Elucidating Structures of Complex Organic Compounds Using a Machine Learning Model Based on the 13C NMR Chemical Shifts
Anan Wu,Qing Ye,Xiaowei Zhuang,Qiwen Chen,Jinkun Zhang,Jianming Wu,Xin Xu
DOI: https://doi.org/10.1021/prechem.3c00005
2023-01-01
Abstract:We present a protocol that combines the support vector machine (SVM) model with accurate C-13 chemical shift calculations at the xOPBE/6-311+G(2d,p) level of theory, denoted as SVM-M (i.e., SVM for magnetic property). We show here that this SVM-M protocol is a versatile tool for identifying the structural and stereochemical assignment of complex organic compounds with high confidence. Of particular significance is that, by utilizing the dual role of the decision values in SVM, the present SVM-M protocol provides an accurate yet efficient solution to simultaneously handle the classification issue (i.e., "is a given structure correct or incorrect?") and the comparison-based problem (i.e., "which structure is more likely to be correct or wrong among several candidate structures?").

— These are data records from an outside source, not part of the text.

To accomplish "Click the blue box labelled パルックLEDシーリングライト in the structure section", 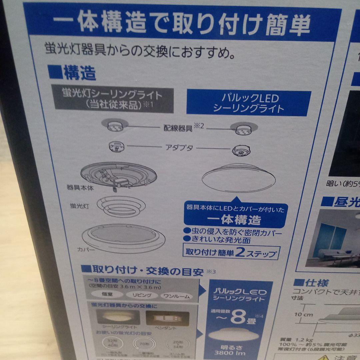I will click(248, 103).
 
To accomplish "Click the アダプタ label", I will click(179, 147).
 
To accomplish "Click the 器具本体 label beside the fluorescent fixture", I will click(80, 188).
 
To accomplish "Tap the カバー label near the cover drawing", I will click(86, 249).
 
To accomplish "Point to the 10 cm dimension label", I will click(304, 314).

A significantly high success rate has been reached (i.e., similar to 100% on a set of 760 sample molecules with 15928 C-13 chemical shifts), which makes the SVM-M protocol a powerful tool for routine applications in structural and stereochemical assignments, as well as in detecting mis-assignments, for complex organic compounds, including natural products.